Evelyn Steinthaler: “Mag’s im Himmel sein, mag’s beim Teufel sein. Stars und die Liebe unter dem Hakenkreuz”, Kremayr & Scheriau, September 2018

Jüngst scherzte die Autorin Stefanie Sargnagel mit bitterem Humor sinngemäß, bei der “Zeitumstellung” sei wohl etwas schiefgelaufen und wir würden uns nunmehr im Jahr 1933 wiederfinden. Betrachtet man die hiesigen und die internationalen politischen Geschehnisse der letzten Wochen und Monate, dann ist es auch für Nicht-Historiker/innen wieder wichtig geworden, sich gründlich mit der Entstehungszeit und den ersten Jahren des NS-Regimes zu beschäftigen. Wie war das eigentlich mit den so genannten “Mischehen”, mit den plötzlich “unerwünschten” Mitbürgern, mit dem Alltagsrassismus und dem sich ausbreitenden Antisemitismus? Ist dazu nicht längst alles gesagt und geschrieben worden?

Nein, ganz bestimmt nicht, wie Evelyn Steinthaler eindrucksvoll beweist. Ihr Fokus ist ein spannender und (zumindest für uns) neuer. Wie ging es den Promis der damaligen Zeit, von Hans Albers bis Hans Moser mit ihrem Privat- und Beziehungsleben? Hatten Sie einen Bonus und konnten sich bei Goebbels, Göring und Hitler mehr erlauben als andere? Es hat den Kontrollfreak Goebbels sicher mehr als nur ein paar schlaflose Nächte gekostet, dass so viele berühmte Schauspieler/innen Beziehungen zu Juden respektive Jüdinnen führten und sich davon auch nicht abbringen ließen. Bei manchen brauchte es heftige Hinweise auf die zukünftige Karriere, andere ließen sich selbst von der GESTAPO nicht einschüchtern. Aber letztlich konnten selbst Publikumslieblinge wie Joachim Gottschalk oder Hans Moser nicht in Frieden leben.
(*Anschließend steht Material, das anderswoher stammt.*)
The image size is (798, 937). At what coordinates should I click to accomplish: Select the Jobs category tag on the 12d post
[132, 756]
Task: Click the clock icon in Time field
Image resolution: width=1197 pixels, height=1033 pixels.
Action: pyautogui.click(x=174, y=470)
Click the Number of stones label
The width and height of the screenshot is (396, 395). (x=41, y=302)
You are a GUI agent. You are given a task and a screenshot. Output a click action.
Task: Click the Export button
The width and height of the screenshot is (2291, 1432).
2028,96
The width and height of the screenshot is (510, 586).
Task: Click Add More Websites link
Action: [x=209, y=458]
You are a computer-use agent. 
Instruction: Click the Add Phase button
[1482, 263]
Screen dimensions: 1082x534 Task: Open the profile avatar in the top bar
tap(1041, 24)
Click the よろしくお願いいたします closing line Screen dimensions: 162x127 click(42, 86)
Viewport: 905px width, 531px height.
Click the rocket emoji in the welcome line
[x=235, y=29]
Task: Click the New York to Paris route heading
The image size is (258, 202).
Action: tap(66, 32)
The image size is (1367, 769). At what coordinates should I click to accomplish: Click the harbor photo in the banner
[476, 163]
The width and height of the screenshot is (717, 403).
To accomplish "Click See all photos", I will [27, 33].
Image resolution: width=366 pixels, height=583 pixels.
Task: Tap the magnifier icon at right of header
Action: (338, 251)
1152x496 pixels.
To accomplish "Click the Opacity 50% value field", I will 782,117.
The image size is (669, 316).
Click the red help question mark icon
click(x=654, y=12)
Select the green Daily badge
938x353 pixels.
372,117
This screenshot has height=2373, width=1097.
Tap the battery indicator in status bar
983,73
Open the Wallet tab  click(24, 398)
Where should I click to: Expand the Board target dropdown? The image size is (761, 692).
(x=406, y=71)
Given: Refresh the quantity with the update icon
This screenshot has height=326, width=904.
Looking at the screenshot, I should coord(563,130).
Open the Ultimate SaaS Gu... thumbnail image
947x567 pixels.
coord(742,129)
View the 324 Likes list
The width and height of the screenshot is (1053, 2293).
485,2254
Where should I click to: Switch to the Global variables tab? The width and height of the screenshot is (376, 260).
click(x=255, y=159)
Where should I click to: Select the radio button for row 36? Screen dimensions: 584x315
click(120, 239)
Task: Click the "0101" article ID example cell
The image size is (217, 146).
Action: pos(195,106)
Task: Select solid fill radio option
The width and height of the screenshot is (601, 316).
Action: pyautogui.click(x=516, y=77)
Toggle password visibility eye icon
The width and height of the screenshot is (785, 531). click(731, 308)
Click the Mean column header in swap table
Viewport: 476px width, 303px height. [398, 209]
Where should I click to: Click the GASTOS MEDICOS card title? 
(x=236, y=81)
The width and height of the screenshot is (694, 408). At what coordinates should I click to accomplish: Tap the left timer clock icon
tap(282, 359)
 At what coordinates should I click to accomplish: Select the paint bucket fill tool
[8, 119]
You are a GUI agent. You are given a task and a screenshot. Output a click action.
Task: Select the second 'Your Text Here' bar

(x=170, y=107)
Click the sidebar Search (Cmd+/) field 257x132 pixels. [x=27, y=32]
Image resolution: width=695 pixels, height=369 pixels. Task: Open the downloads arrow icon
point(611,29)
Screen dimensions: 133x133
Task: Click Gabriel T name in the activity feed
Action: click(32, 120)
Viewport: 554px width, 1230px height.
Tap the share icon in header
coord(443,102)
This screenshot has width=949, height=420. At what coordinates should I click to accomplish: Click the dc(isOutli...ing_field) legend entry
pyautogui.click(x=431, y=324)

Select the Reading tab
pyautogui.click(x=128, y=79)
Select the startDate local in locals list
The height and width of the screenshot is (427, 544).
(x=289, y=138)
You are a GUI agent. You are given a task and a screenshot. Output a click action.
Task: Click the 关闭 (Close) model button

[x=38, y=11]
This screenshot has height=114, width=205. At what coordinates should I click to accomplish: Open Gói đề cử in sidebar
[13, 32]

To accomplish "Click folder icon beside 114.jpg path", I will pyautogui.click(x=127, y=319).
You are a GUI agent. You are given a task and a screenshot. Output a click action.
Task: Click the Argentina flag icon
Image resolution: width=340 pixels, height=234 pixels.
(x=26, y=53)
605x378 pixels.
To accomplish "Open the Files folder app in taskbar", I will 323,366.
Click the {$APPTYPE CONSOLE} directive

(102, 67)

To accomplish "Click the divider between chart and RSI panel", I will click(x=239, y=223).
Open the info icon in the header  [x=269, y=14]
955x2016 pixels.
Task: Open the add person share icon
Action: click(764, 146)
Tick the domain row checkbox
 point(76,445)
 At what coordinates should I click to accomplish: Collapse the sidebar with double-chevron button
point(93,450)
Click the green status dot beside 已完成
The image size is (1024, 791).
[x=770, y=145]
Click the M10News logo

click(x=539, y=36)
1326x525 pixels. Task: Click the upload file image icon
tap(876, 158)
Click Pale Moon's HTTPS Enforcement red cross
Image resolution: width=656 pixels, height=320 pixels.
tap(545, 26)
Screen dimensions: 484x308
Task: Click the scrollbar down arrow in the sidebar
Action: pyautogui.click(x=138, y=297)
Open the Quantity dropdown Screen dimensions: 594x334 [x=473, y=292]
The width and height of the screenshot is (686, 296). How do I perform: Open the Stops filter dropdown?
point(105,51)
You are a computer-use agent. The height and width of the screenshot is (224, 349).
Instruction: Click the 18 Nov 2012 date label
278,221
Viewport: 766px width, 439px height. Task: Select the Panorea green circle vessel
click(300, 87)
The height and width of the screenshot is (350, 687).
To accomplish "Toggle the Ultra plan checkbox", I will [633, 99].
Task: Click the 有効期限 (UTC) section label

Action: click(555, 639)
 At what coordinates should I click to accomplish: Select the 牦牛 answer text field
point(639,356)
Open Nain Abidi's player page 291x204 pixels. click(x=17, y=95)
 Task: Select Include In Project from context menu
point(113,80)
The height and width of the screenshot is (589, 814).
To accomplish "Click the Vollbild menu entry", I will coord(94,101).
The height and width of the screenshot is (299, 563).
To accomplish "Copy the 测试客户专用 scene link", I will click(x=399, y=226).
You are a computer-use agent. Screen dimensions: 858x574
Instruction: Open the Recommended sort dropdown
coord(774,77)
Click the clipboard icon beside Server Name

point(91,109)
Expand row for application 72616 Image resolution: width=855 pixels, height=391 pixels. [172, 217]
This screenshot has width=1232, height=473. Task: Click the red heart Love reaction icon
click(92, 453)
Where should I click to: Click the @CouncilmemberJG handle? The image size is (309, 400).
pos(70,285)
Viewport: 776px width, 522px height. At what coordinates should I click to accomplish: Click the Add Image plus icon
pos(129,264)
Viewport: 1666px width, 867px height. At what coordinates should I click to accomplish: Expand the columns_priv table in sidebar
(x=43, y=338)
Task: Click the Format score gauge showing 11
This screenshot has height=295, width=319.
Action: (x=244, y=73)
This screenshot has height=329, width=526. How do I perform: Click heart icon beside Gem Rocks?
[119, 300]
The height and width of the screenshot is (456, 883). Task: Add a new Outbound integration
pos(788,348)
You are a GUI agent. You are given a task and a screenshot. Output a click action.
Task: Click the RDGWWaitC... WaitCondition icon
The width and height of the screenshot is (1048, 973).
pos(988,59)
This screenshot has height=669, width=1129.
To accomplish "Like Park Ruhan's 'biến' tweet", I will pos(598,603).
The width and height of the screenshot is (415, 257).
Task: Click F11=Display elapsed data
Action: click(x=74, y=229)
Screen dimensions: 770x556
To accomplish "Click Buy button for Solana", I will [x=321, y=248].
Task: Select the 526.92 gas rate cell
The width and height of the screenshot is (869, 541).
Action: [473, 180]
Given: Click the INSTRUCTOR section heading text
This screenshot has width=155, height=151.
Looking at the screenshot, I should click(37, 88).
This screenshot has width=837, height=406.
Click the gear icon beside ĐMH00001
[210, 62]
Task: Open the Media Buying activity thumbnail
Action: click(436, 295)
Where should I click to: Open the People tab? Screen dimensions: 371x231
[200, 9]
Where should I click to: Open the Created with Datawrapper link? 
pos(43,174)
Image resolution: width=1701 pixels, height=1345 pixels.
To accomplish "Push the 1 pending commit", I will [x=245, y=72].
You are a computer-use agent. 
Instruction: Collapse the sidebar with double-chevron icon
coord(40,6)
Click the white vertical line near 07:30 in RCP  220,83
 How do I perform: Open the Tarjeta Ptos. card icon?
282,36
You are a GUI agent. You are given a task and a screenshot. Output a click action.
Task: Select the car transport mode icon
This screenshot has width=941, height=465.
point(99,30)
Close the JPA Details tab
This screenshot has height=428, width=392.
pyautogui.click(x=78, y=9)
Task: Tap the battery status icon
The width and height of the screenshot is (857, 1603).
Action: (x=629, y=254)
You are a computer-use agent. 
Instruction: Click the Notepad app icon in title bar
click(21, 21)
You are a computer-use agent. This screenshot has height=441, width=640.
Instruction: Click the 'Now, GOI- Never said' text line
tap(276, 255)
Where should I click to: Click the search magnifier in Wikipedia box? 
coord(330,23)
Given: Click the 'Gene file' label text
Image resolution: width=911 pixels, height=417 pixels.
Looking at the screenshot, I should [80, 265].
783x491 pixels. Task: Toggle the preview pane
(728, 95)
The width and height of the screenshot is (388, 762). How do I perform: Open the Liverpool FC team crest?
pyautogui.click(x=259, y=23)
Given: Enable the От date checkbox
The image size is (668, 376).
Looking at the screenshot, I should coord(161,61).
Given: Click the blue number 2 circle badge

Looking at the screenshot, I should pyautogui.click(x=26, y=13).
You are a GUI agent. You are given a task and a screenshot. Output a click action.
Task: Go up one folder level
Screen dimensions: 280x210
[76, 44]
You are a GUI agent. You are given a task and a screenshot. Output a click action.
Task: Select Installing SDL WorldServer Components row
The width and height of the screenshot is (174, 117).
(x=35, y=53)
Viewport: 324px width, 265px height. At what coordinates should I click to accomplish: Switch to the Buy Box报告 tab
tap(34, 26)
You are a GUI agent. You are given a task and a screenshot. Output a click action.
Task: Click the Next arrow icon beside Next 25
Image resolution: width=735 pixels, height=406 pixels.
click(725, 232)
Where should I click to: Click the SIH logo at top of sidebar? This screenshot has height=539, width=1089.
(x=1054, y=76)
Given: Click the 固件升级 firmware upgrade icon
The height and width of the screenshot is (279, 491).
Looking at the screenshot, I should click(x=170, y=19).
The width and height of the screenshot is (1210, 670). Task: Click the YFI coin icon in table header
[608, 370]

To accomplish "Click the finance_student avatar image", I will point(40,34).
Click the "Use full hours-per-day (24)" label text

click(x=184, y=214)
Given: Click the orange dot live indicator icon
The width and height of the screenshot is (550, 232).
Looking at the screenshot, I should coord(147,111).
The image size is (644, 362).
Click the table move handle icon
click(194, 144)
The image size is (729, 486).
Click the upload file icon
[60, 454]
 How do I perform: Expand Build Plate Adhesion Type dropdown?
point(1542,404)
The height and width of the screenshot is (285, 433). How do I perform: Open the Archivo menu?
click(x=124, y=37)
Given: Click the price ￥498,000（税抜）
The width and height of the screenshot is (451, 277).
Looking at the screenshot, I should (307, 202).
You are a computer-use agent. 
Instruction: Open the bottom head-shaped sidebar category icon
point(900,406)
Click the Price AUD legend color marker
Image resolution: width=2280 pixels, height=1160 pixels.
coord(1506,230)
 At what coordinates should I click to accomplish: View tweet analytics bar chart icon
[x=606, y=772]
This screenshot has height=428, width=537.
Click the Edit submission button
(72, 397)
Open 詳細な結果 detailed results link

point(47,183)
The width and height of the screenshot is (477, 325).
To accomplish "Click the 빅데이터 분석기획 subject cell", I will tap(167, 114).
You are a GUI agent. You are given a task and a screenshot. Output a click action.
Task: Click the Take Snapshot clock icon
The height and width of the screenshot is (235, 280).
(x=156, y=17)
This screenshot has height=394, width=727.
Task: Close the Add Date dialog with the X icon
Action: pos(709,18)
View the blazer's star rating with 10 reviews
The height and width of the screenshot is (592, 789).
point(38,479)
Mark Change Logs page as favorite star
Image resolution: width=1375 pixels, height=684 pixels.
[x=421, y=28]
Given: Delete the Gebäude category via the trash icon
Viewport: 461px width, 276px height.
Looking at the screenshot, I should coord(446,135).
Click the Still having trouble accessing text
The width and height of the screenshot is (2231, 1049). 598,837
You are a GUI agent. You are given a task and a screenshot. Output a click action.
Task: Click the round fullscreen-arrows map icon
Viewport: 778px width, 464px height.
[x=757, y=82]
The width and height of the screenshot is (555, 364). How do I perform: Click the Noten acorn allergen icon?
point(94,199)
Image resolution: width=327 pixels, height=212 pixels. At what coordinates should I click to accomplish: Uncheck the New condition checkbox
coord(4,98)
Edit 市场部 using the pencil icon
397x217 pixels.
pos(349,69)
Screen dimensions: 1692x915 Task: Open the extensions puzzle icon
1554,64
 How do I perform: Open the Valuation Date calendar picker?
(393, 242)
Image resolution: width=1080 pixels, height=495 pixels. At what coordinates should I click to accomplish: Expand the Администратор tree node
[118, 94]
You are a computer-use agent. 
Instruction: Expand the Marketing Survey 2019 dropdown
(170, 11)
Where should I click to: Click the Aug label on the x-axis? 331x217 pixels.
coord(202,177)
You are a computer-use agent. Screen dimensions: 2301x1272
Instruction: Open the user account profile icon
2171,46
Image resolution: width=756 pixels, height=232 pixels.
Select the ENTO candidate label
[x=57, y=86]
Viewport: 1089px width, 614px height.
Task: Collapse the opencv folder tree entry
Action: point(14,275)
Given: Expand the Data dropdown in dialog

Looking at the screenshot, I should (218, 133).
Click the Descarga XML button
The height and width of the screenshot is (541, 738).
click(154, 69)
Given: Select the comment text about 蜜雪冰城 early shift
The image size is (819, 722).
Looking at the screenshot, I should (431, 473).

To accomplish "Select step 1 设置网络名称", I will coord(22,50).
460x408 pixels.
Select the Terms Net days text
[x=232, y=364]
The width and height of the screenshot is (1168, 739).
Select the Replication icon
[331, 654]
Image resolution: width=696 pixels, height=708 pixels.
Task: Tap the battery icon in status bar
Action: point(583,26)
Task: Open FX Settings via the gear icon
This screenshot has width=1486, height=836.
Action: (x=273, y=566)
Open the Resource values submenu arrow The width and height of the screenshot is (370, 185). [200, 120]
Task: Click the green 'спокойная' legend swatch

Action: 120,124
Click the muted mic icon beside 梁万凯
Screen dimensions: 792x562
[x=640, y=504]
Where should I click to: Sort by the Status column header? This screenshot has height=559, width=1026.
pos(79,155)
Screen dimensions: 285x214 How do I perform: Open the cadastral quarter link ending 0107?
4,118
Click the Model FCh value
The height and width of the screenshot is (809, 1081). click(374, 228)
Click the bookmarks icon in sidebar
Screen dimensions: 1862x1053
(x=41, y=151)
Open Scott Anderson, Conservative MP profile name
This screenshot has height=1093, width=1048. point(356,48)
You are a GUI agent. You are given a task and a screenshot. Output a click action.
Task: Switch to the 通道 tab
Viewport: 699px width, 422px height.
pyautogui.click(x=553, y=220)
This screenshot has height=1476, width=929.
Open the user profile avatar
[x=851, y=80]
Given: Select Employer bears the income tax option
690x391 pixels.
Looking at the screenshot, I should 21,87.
Steinthaler geht den Biographien genau nach und schildert detailreich und spannend, wie stark der Druck wurde und wie die Betroffenen reagierten. Die einen flüchteten, spät aber doch, die anderen widersetzten sich der “Führung” so lange es nur ging. Und andere arrangierten sich auf ihre Weise mit den Nazis. Die stets unkonventionelle Lotte Lenya, die mit Kurt Weill am Ende doch noch in den USA landete, der brummige Hans Albers, dem seine Hansi entschwand und der daraufhin seinen Kummer im Alkohol ertränkte, die deutlich opportunistischeren Stars Theo Lingen und Heinz Rühmann, alle hatten sie ein gehöriges Problem mit der “Rassenlehre”.

Das große Verdienst der Wiener Autorin mit Kärntner Wurzeln ist es, Geschichte lebendig zu machen und dabei nie ins Banale abzugleiten. Das Buch liest sich dramatisch und packend – und ist so nicht nur für historisch Interessierte eine große Empfehlung, sondern auch für junge Menschen, die erfahren möchten, wie es ist, in einer Diktatur zu leben und zu lieben. Soll heißen: Auch Deutsch- und Geschichte-Lehrer/innen sollten in Erwägung ziehen, “Mag’s im Himmel sein…” auf die Literaturliste zu setzen.